WHAT THE TASK REQUIRES – Convert the listing into a JSON list of strings with one string per line and no blank lines, starting at the line that contains "Viewport: 1024px width, 768px height." and continuing through the end of the listing. Leave the pictures out of the list.

Listing for locating displayed items

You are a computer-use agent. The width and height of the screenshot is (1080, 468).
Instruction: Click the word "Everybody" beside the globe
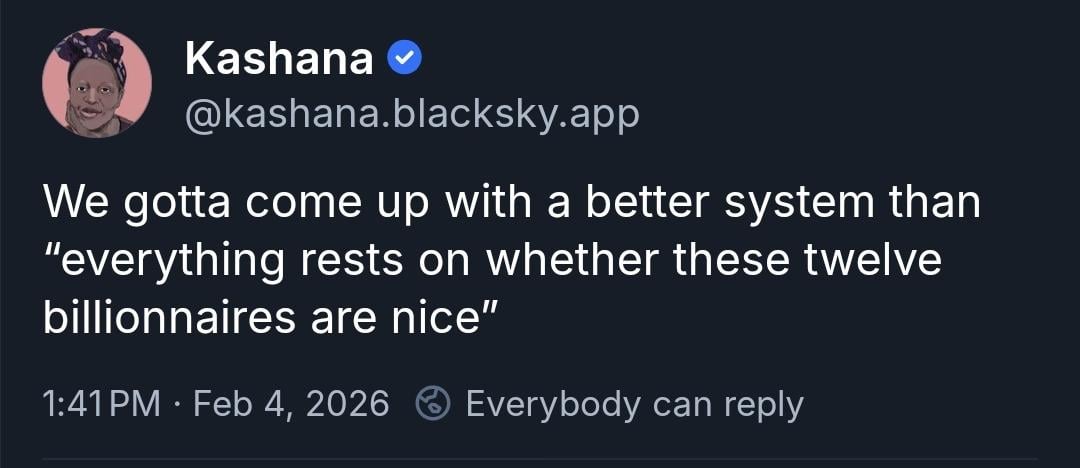pyautogui.click(x=552, y=404)
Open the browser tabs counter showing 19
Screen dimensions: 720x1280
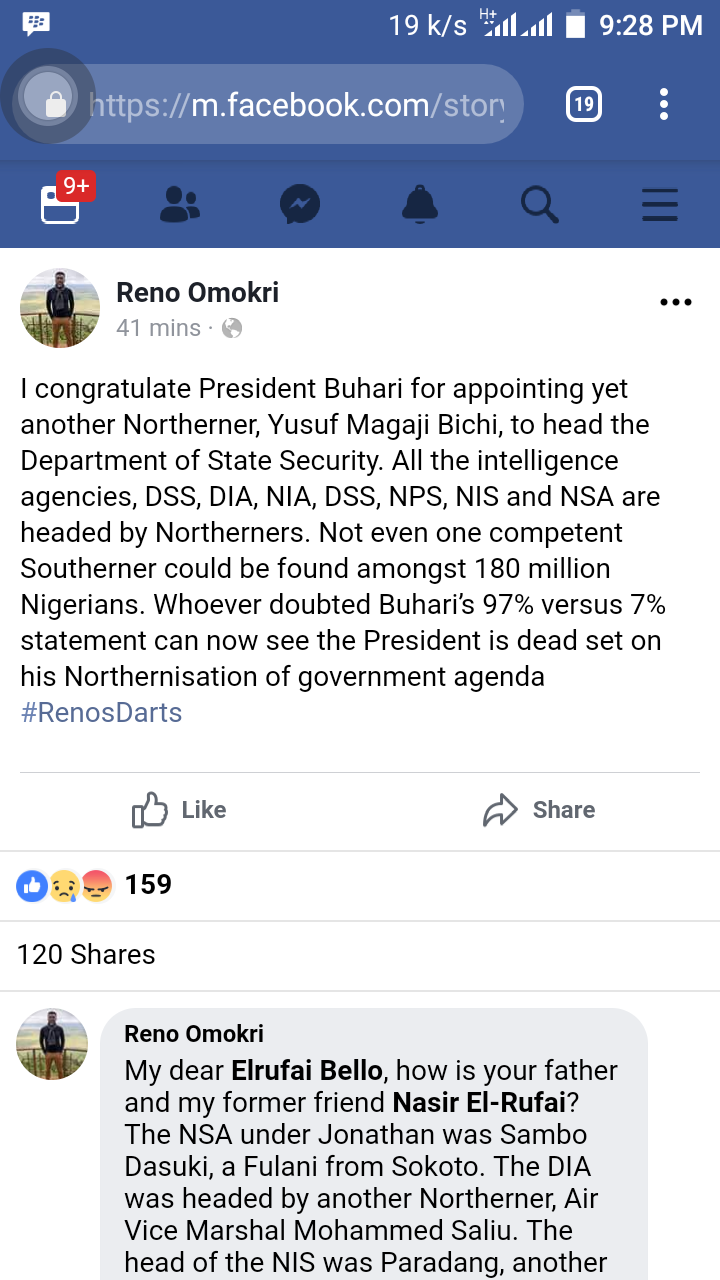point(584,104)
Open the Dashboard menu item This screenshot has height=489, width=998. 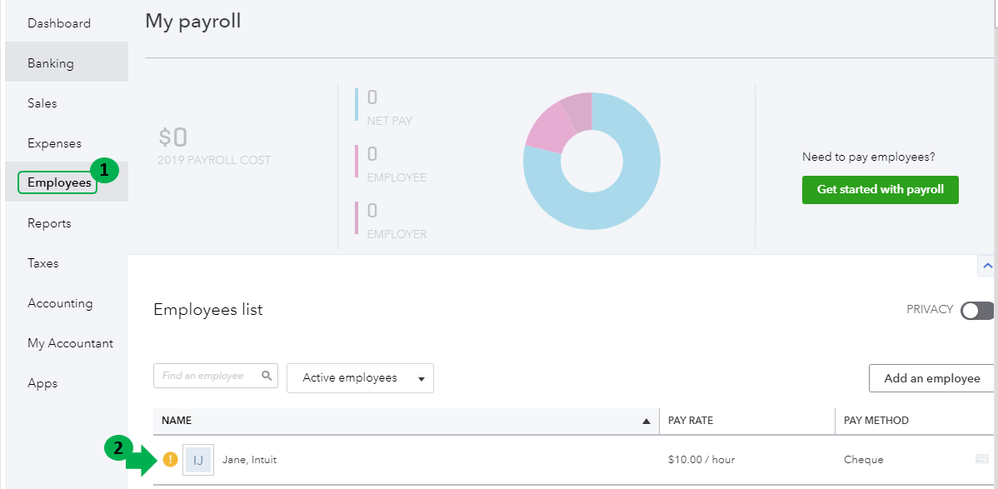coord(59,23)
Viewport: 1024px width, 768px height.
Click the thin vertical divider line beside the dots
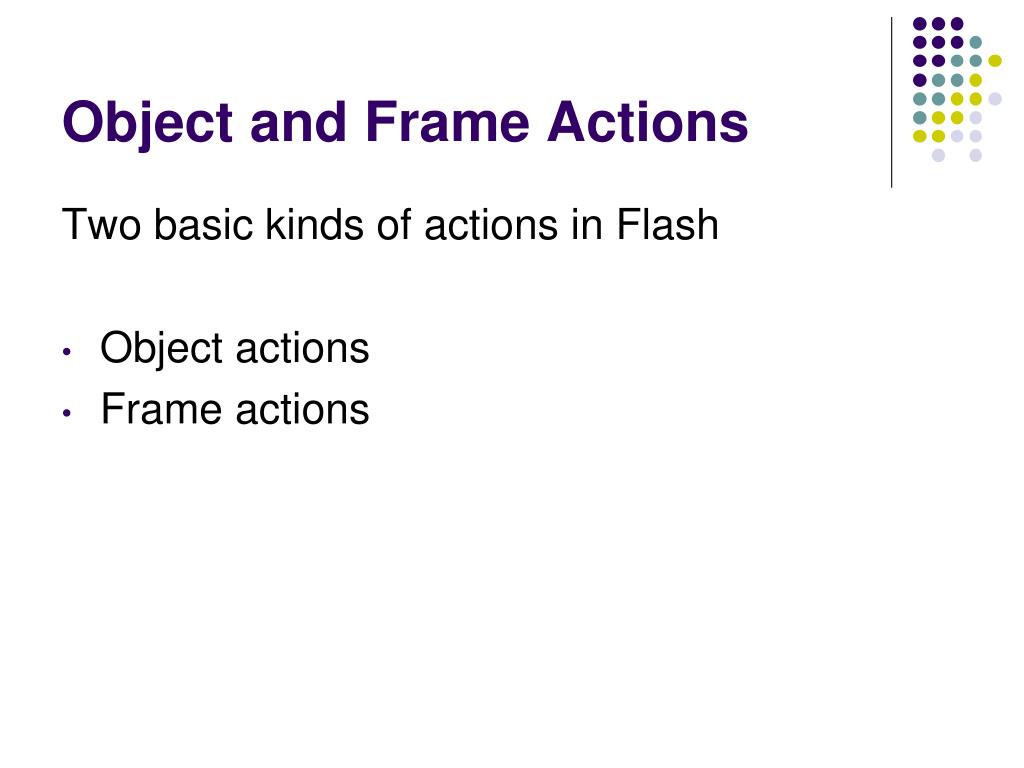891,103
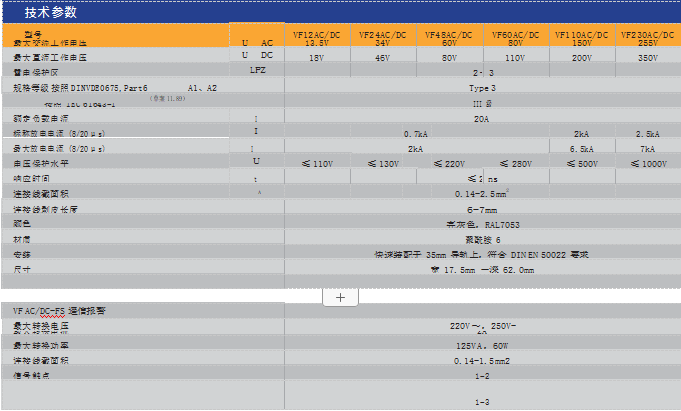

THE ANSWER –
[
  "Viewport: 1024px width, 768px height.",
  "Click the thin vertical divider line beside the dots",
  "891,103"
]